Pas mal, pour commencer.
Le respect de la vie privée est à la mode et Google veut rester dans le coup
Récemment, Google s'est efforcé de paraître soucieux du respect de la vie privée aux yeux des utilisateurs. Jusqu'à présent, l'effet a été mitigé : nous vous invitons à lire notre analyse approfondie de l'initiative de confidentialité de Google - Privacy Sandbox - et de ses lacunes ici. Google a maintenant dévoilé un nouvel outil qui devrait permettre aux utilisateurs de mieux contrôler les publicités qu'ils voient sur YouTube, dans la recherche Google et dans leurs fils Google.

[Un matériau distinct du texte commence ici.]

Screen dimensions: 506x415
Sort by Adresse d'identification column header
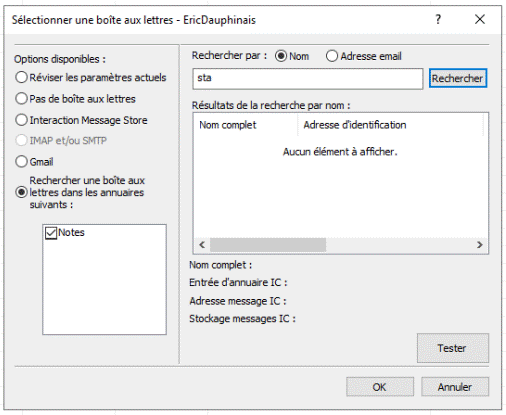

Ils pourront affiner leurs préférences en matière d'annonces grâce au nouveau hub "My Ad Center". Là, les utilisateurs pourront indiquer directement à Google les sujets et les marques sur lesquels ils souhaitent voir "plus ou moins d'annonces" ou désactiver complètement les "annonces personnalisées". Les utilisateurs pourront désactiver la fonction qui permet aux annonceurs de les cibler avec des annonces basées sur leur âge, leur statut relationnel et leur éducation.
Le géant technologique a également annoncé qu'il placerait une alerte jaune au-dessus de la photo de profil dans toutes les applications Google s'il juge que le compte n'est pas suffisamment sécurisé. Cette alerte devrait servir à rappeler aux utilisateurs d'ajouter une autre couche de sécurité, comme la vérification en deux étapes.
Le mérite en revient à ceux qui le méritent. Nous avons toujours approuvé la vérification en deux étapes et nous vous recommandons vivement de l'activer sur votre compte AdGuard si vous ne l'avez pas encore fait.